К тому времени власть в городе перешла в руки немецких гражданских чиновников со всей их свитой. Въехали они, конечно, в бывшие еврейские дома. Еврейские семьи, еще не успевшие перебраться в гетто, были из квартир выкинуты. И при этом все, что новым владельцам понравилось из хозяйства, пришлось оставить, так что многим несчастным и взять-то с собой в гетто было почти нечего. В новом городском правительстве ответственным по всем еврейским вопросам назначили человека, который по иронии судьбы носил имя священной реки земли обетованной — Йордан[29].
К нему шли все, кто еще не выяснил, насколько он еврей, кто до сих пор не носил еще желтой звезды на груди и не переселился в гетто — «наполовину евреи», граждане нейтральных государств, супруги, состоящие в смешанном браке. Йордан всех принимал, коротко выслушивал и орал: «Марш в гетто! Немедленно!»

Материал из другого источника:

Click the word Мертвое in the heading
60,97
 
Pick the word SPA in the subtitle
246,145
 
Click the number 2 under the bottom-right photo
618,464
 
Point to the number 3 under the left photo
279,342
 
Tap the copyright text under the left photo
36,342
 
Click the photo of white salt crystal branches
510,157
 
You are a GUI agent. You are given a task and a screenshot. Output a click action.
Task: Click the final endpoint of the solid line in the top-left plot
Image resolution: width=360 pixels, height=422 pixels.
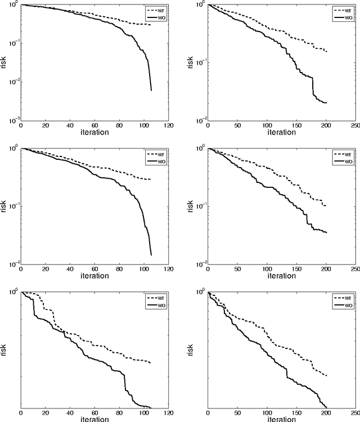[151, 90]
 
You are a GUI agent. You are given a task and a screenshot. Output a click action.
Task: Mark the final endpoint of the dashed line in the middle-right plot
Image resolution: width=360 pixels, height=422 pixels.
[326, 206]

К кому я только ни обращалась за помощью, всякий как огня боялся гестапо, боялся засветиться даже при малейшей попытке помочь. Литовцы, конечно, не были в восторге от новых немецких порядков, но кое-что им весьма импонировало, хотя и пугало. Меня многие с участием выслушали и сожалением отослали прочь. Мужа моего знали немало образованных интеллигентных литовцев, и все его уважали. У Мари тоже было множество друзей и добрых знакомых, и так уж они ее любили! Но помочь никто не рискнул, даже на службе, в конторе, отказались.

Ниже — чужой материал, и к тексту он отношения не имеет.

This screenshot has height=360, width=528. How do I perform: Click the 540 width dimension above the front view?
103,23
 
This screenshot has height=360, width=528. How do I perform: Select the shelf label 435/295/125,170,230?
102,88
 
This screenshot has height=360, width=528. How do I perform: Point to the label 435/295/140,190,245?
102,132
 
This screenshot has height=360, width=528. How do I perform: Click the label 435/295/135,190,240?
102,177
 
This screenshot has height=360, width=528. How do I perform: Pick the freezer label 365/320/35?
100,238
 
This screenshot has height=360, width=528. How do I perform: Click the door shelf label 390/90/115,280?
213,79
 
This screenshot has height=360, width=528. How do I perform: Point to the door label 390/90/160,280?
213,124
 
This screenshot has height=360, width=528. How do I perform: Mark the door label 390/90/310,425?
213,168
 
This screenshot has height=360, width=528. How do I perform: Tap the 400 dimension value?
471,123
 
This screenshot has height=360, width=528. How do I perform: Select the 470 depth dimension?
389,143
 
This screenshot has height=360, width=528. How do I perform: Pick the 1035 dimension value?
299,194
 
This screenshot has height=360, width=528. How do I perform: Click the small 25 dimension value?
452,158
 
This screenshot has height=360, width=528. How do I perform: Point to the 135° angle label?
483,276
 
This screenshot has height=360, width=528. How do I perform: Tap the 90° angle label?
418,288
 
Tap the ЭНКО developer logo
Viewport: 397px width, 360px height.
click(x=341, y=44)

Я рассказала о нашей беде Эдвину и Лиде. Лида тут же откликнулась своей недоброй вестью: ее мать вышла из дому, совсем забыв нацепить желтую звезду. Пожилую даму тут же арестовали и бросили в тюрьму. Один раз дочь приносила ей передачу. На вторую неделю для евреев посылки больше не принимали.
У Эдвина истек срок действия немецкого паспорта, и молодой человек не осмеливался больше выходить на улицу и боялся запросить новый документ или продлить недействительный. Наконец, он собрался с духом и пришел к Йордану. Тот был как раз занят и не принимал. Дружелюбная секретарша пообещала представить шефу дело Гайста в наиболее выгодном свете. Пусть Эдвин придет через пару дней. Мы уже стали надеяться на лучшее, да рано радовались. Йордан принял Гайста лично: «Вы родились от смешанного брака? Отпрыск смешанного брака первой степени? Женаты на еврейке? Значит, вы еврей. Марш в гетто! И чтобы без звезды на улице больше не появлялся!»